(Entries taken from a collection)
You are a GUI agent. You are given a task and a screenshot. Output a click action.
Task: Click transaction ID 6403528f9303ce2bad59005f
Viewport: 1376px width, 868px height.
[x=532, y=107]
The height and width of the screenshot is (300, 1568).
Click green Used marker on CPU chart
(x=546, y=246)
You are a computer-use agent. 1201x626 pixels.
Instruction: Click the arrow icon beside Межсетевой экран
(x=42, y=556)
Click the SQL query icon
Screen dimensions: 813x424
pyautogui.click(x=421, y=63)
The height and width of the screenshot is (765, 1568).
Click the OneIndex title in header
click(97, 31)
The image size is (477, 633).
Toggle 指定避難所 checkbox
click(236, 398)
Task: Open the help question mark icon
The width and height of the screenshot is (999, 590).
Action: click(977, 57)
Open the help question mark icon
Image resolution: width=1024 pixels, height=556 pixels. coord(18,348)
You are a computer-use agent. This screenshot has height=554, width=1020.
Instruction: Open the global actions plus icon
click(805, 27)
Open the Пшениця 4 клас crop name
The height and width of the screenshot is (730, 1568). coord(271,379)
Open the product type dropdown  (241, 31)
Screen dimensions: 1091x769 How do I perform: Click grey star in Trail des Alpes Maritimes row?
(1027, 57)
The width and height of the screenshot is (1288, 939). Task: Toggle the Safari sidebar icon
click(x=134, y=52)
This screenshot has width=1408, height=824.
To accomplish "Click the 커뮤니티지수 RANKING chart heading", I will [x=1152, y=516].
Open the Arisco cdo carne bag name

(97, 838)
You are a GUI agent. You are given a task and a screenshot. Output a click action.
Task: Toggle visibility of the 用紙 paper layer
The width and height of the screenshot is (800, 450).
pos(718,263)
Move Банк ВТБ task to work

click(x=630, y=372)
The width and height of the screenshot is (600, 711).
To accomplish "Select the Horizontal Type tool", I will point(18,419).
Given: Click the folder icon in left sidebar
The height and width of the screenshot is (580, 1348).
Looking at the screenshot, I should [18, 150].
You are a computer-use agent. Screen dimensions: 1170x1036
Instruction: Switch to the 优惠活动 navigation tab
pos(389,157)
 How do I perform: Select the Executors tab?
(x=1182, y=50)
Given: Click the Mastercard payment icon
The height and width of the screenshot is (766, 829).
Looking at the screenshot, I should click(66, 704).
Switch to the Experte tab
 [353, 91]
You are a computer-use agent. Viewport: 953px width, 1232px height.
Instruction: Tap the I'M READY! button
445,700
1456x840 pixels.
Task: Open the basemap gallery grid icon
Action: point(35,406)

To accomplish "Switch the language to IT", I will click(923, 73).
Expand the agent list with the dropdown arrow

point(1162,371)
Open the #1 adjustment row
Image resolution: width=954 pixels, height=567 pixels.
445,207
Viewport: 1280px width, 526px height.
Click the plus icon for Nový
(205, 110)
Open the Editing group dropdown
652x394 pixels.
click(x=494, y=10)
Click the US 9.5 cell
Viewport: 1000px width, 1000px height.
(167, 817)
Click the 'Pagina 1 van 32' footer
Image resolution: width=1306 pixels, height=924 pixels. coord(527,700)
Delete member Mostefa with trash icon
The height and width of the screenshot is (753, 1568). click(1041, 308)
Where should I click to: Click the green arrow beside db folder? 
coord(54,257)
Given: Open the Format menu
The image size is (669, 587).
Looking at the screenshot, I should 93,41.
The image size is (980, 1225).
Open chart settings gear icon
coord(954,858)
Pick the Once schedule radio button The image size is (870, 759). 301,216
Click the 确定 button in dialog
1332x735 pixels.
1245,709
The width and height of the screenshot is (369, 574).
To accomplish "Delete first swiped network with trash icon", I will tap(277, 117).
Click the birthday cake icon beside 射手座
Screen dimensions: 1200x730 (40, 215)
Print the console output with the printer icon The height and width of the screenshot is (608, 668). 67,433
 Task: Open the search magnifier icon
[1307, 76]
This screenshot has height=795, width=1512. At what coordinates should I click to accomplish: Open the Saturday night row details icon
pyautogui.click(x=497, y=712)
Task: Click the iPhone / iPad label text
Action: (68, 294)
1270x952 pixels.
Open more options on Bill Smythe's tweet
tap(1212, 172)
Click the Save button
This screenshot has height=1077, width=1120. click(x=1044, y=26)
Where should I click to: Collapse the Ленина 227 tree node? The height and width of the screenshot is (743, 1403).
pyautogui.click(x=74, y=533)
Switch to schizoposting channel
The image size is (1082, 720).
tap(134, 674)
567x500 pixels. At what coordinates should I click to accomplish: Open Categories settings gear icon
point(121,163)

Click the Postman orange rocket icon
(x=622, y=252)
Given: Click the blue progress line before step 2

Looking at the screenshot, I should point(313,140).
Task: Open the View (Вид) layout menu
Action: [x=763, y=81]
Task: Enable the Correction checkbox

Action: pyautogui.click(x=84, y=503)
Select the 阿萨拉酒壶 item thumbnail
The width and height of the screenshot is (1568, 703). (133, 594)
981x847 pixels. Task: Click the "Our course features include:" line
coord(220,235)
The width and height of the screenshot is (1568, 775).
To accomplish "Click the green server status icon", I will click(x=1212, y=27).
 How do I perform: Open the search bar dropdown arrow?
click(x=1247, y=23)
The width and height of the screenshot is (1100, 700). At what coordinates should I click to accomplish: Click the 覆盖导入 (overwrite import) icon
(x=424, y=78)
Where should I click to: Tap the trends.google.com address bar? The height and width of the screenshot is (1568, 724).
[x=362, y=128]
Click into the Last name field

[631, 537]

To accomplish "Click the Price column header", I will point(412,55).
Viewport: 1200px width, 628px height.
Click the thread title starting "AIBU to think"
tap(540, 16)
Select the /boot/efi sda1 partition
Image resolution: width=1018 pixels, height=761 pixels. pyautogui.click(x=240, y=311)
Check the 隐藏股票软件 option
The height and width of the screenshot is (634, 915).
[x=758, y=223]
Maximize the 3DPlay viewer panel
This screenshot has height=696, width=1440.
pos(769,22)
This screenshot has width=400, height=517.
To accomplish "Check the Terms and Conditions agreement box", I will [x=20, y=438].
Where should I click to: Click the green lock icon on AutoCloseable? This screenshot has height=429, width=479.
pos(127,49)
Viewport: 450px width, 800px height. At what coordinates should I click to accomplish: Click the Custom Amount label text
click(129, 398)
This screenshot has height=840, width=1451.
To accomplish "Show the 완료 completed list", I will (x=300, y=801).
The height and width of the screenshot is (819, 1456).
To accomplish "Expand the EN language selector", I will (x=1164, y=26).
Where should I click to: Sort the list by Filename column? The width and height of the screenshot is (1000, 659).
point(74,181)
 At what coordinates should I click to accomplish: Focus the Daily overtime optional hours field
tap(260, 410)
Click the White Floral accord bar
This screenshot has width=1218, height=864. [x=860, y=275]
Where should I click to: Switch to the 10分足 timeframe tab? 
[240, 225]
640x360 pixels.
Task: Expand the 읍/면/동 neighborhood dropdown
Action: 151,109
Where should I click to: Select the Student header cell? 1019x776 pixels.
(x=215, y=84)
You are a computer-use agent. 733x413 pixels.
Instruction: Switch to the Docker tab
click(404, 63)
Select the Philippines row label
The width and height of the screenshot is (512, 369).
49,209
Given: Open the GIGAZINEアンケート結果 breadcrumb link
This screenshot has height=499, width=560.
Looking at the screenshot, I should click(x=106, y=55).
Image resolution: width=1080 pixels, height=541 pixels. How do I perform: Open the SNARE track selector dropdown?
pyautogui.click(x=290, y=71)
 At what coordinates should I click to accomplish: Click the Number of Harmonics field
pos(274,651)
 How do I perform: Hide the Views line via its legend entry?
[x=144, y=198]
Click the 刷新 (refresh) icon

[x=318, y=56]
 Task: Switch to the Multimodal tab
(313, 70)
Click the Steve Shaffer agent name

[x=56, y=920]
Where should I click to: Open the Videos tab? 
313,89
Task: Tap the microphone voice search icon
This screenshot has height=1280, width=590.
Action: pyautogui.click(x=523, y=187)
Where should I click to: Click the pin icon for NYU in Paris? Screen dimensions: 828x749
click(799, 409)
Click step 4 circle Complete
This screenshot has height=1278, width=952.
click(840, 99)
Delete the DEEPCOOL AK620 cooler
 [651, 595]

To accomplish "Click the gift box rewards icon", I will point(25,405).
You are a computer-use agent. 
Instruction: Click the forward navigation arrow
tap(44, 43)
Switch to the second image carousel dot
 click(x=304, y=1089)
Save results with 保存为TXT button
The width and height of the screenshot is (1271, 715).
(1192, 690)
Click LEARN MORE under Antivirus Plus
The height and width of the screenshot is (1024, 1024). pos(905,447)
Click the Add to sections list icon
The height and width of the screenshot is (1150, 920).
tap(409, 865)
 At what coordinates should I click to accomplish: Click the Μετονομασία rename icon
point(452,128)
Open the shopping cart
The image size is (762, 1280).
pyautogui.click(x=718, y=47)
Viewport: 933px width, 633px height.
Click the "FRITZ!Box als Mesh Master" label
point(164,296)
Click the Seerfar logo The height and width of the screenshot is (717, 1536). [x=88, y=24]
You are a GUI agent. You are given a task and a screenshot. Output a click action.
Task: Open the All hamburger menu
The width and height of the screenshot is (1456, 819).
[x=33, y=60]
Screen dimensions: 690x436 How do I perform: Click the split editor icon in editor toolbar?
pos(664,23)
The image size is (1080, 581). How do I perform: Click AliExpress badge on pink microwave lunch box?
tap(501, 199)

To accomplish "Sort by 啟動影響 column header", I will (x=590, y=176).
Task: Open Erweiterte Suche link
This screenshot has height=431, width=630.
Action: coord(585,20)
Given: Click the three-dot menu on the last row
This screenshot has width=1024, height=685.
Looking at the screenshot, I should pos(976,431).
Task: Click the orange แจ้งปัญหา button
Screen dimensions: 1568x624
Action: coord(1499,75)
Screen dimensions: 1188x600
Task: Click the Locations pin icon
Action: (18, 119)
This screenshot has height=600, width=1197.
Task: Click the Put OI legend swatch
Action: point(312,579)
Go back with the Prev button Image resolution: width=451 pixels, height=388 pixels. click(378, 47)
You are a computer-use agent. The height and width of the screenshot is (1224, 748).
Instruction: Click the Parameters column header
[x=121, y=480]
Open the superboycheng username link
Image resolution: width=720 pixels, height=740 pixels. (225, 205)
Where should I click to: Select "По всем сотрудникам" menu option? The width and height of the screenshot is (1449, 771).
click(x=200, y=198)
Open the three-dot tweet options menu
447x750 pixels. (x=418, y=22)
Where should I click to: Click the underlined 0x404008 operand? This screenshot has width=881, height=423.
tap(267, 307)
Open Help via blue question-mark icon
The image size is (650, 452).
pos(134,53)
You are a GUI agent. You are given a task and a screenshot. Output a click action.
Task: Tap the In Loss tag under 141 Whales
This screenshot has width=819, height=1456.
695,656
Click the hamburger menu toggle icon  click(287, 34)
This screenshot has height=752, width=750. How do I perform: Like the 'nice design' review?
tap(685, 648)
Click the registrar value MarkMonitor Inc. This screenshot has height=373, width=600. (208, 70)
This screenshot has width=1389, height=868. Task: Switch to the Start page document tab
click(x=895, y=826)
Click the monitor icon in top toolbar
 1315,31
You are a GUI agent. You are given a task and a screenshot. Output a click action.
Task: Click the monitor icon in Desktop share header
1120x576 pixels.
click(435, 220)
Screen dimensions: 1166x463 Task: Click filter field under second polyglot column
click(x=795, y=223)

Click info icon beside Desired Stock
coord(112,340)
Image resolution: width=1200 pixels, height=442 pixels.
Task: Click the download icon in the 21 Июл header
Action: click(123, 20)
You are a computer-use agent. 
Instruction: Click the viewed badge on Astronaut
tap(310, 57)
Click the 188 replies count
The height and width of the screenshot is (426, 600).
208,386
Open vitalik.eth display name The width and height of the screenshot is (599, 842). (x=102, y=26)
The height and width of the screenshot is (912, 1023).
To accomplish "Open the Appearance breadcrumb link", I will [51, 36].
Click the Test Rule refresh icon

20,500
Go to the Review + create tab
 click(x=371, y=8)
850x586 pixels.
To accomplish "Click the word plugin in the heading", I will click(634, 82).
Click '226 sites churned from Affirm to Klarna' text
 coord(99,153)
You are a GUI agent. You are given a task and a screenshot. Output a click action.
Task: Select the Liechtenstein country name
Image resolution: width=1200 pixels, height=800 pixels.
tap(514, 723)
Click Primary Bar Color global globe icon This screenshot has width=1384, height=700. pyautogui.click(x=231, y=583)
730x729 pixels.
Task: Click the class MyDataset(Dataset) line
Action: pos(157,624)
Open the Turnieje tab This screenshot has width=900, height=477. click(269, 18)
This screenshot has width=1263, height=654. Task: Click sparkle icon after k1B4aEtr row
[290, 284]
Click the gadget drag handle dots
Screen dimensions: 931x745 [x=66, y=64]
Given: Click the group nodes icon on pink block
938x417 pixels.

--- TO DO ---
Determine how many lines in the records include the string "breadcrumb". Only that number should be given.

--- OUTPUT OF THE EXERCISE ---
2